BEGIN Exercise inputs

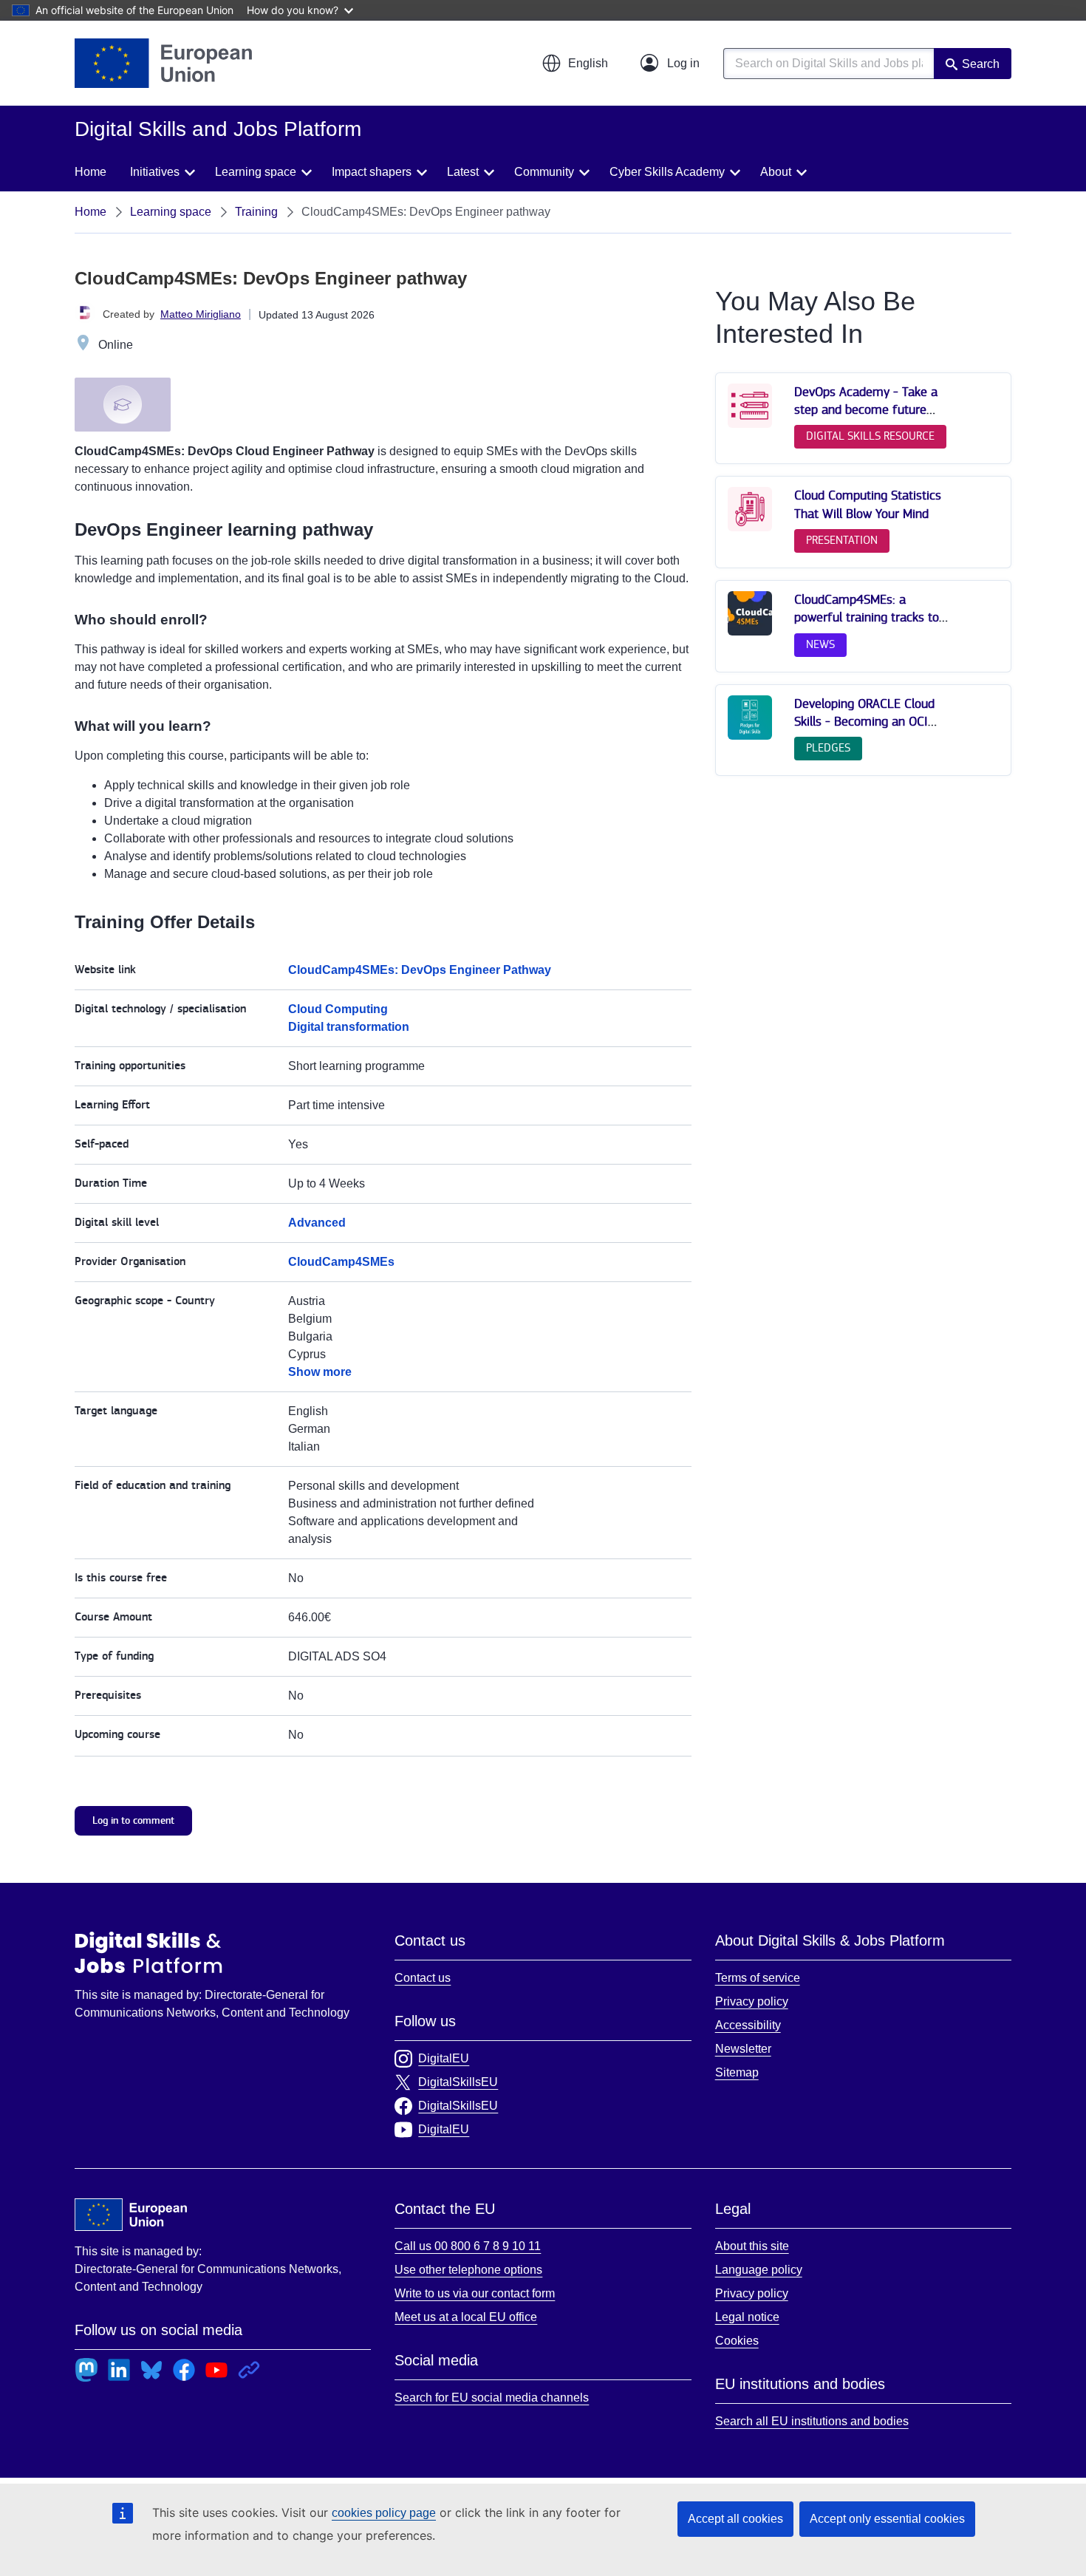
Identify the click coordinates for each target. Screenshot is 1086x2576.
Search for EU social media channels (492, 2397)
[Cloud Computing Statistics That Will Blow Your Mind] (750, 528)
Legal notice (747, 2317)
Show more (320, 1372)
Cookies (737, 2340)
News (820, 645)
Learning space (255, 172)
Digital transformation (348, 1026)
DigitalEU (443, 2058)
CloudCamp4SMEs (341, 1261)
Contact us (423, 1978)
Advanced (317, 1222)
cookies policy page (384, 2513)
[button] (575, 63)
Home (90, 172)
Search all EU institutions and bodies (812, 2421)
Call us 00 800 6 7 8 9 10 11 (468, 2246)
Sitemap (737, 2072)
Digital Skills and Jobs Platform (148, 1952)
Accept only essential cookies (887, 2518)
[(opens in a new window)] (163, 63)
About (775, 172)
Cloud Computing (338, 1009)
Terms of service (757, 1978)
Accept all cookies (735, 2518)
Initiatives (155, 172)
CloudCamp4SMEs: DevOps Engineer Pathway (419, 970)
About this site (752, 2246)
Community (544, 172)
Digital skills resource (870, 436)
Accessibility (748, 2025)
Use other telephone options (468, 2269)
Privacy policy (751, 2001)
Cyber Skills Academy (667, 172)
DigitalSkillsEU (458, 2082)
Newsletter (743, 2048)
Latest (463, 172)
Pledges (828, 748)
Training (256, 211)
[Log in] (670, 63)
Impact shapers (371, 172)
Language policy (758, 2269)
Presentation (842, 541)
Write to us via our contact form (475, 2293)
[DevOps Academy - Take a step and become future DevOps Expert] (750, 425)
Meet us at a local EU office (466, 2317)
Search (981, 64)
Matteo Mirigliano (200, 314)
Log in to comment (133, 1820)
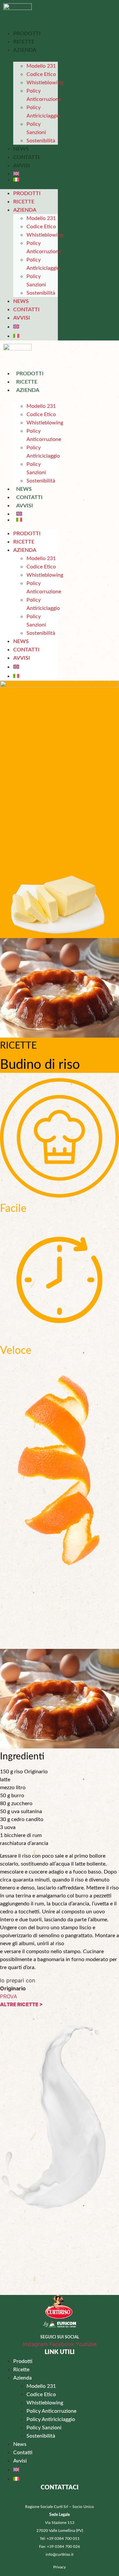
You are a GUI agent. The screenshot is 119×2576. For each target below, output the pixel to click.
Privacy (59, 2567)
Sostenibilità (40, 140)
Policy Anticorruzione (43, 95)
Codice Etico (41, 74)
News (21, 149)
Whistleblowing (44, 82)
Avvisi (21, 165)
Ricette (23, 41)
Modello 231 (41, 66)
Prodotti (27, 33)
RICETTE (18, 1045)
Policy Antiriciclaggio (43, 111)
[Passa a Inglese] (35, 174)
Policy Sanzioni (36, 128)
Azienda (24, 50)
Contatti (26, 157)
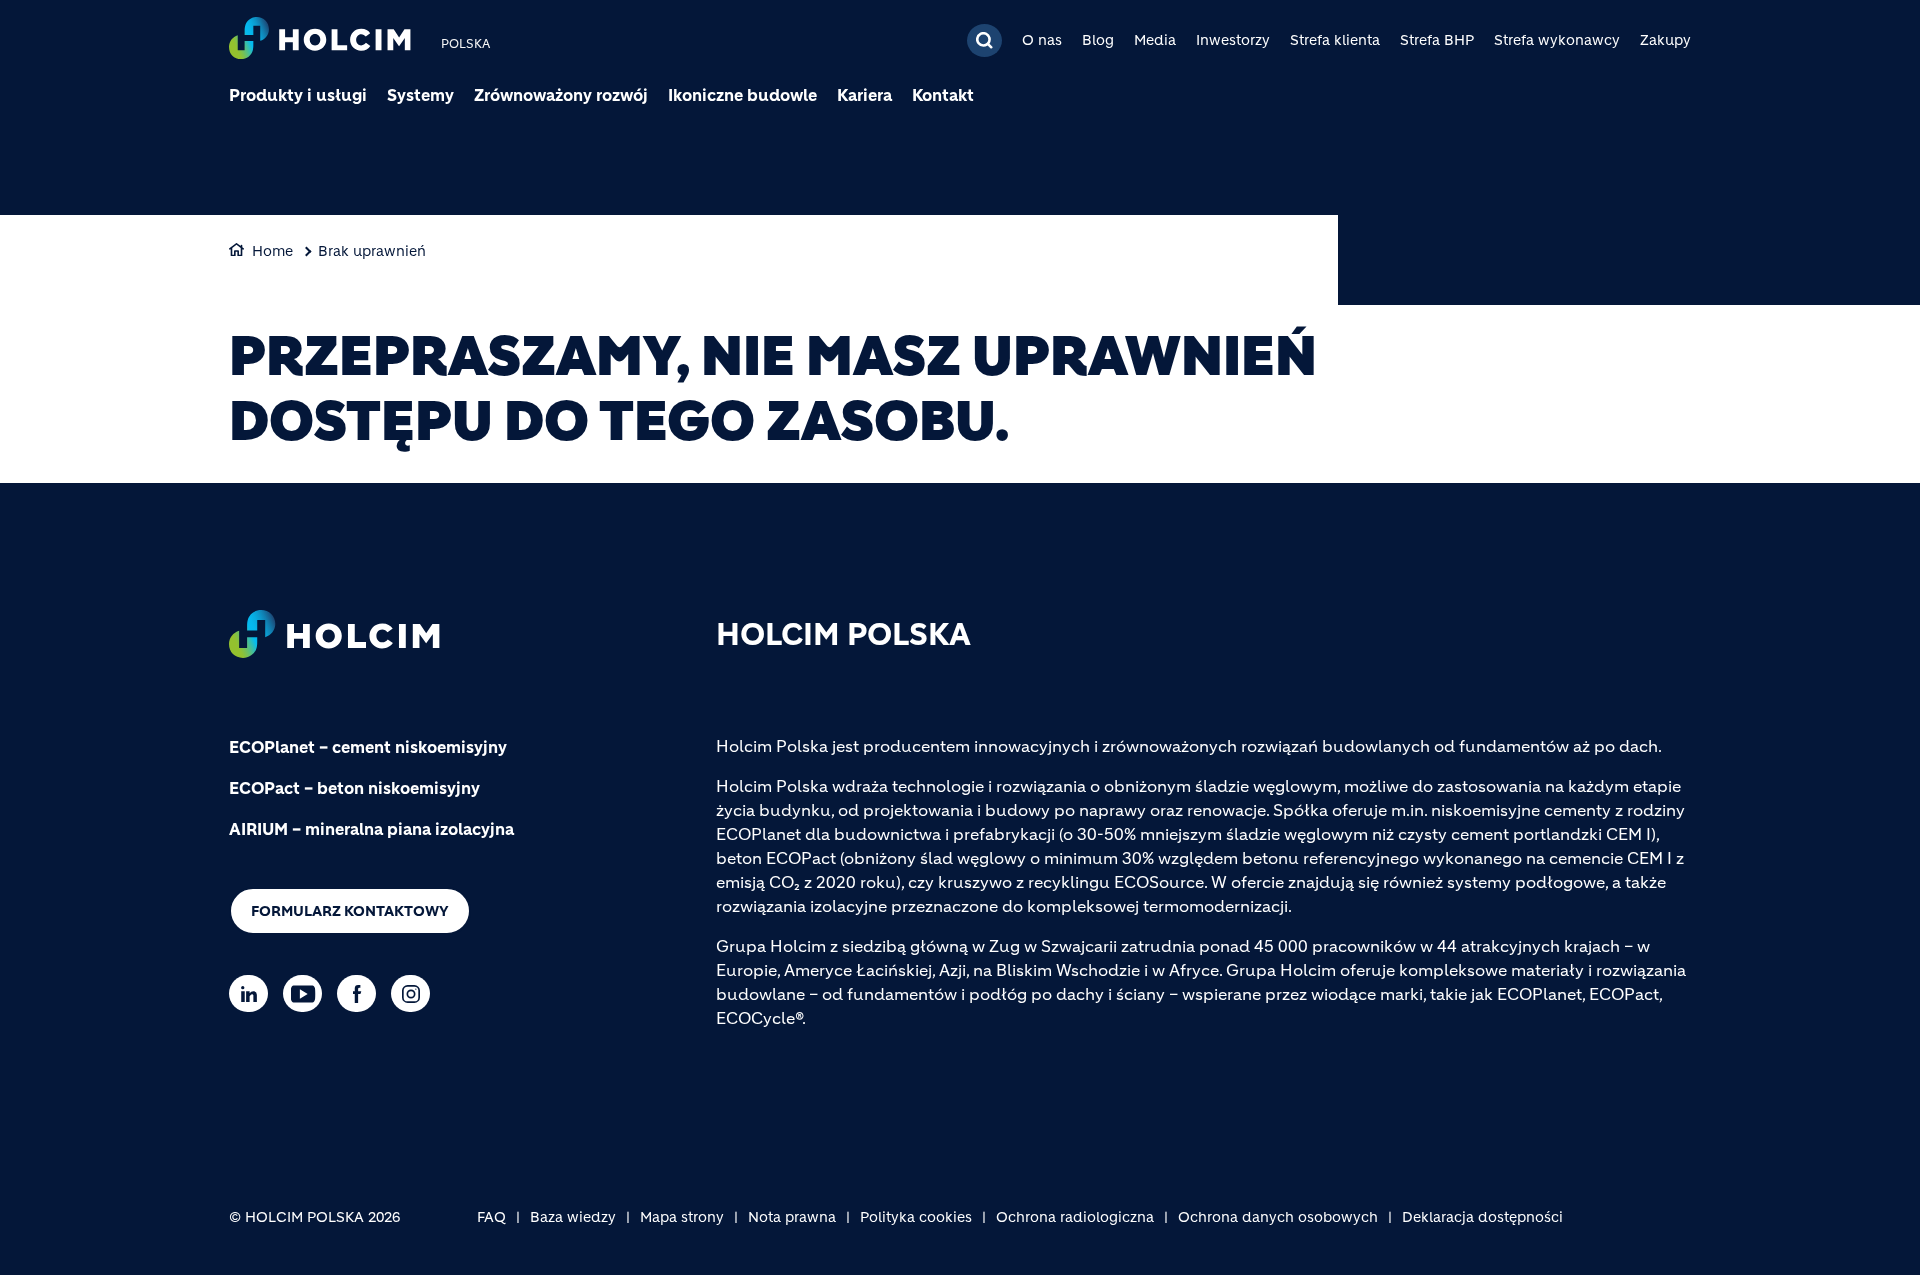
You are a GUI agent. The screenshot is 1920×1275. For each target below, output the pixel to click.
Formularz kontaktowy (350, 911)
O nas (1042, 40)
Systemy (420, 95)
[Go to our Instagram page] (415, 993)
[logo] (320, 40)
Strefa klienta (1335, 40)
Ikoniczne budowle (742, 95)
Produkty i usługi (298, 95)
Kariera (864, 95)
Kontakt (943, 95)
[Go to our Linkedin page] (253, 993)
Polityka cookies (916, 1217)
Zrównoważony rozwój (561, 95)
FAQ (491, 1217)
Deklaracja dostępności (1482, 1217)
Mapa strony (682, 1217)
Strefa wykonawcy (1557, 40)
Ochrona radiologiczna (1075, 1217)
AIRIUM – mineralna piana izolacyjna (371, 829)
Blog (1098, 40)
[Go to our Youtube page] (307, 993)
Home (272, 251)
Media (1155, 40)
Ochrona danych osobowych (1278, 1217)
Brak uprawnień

END Exercise inputs

Problem details: Excluding the pictures, output every entry above without alteration.

Expected answer:
Identify the click coordinates for each target. Screenshot is 1086x2576.
Search for EU social media channels (492, 2397)
[Cloud Computing Statistics That Will Blow Your Mind] (750, 528)
Legal notice (747, 2317)
Show more (320, 1372)
Cookies (737, 2340)
News (820, 645)
Learning space (255, 172)
Digital transformation (348, 1026)
DigitalEU (443, 2058)
CloudCamp4SMEs (341, 1261)
Contact us (423, 1978)
Advanced (317, 1222)
cookies policy page (384, 2513)
[button] (575, 63)
Home (90, 172)
Search all EU institutions and bodies (812, 2421)
Call us 00 800 6 7 8 9 10 11 (468, 2246)
Sitemap (737, 2072)
Digital Skills and Jobs Platform (148, 1952)
Accept only essential cookies (887, 2518)
[(opens in a new window)] (163, 63)
About (775, 172)
Cloud Computing (338, 1009)
Terms of service (757, 1978)
Accept all cookies (735, 2518)
Initiatives (155, 172)
CloudCamp4SMEs: DevOps Engineer Pathway (419, 970)
About this site (752, 2246)
Community (544, 172)
Digital skills resource (870, 436)
Accessibility (748, 2025)
Use other telephone options (468, 2269)
Privacy policy (751, 2001)
Cyber Skills Academy (667, 172)
DigitalSkillsEU (458, 2082)
Newsletter (743, 2048)
Latest (463, 172)
Pledges (828, 748)
Training (256, 211)
[Log in] (670, 63)
Impact shapers (371, 172)
Language policy (758, 2269)
Presentation (842, 541)
Write to us via our contact form (475, 2293)
[DevOps Academy - Take a step and become future DevOps Expert] (750, 425)
Meet us at a local EU office (466, 2317)
Search (981, 64)
Matteo Mirigliano (200, 314)
Log in to comment (133, 1820)
You are a GUI agent. The screenshot is 119×2576. For each target below, output the pixel to click.
Privacy (59, 2567)
Sostenibilità (40, 140)
Policy Anticorruzione (43, 95)
Codice Etico (41, 74)
News (21, 149)
Whistleblowing (44, 82)
Avvisi (21, 165)
Ricette (23, 41)
Modello 231 (41, 66)
Prodotti (27, 33)
RICETTE (18, 1045)
Policy Antiriciclaggio (43, 111)
[Passa a Inglese] (35, 174)
Policy Sanzioni (36, 128)
Azienda (24, 50)
Contatti (26, 157)
You are a GUI agent. The screenshot is 1920×1275. For each target below, output the pixel to click.
Formularz kontaktowy (350, 911)
O nas (1042, 40)
Systemy (420, 95)
[Go to our Instagram page] (415, 993)
[logo] (320, 40)
Strefa klienta (1335, 40)
Ikoniczne budowle (742, 95)
Produkty i usługi (298, 95)
Kariera (864, 95)
Kontakt (943, 95)
[Go to our Linkedin page] (253, 993)
Polityka cookies (916, 1217)
Zrównoważony rozwój (561, 95)
FAQ (491, 1217)
Deklaracja dostępności (1482, 1217)
Mapa strony (682, 1217)
Strefa wykonawcy (1557, 40)
Ochrona radiologiczna (1075, 1217)
AIRIUM – mineralna piana izolacyjna (371, 829)
Blog (1098, 40)
[Go to our Youtube page] (307, 993)
Home (272, 251)
Media (1155, 40)
Ochrona danych osobowych (1278, 1217)
Brak uprawnień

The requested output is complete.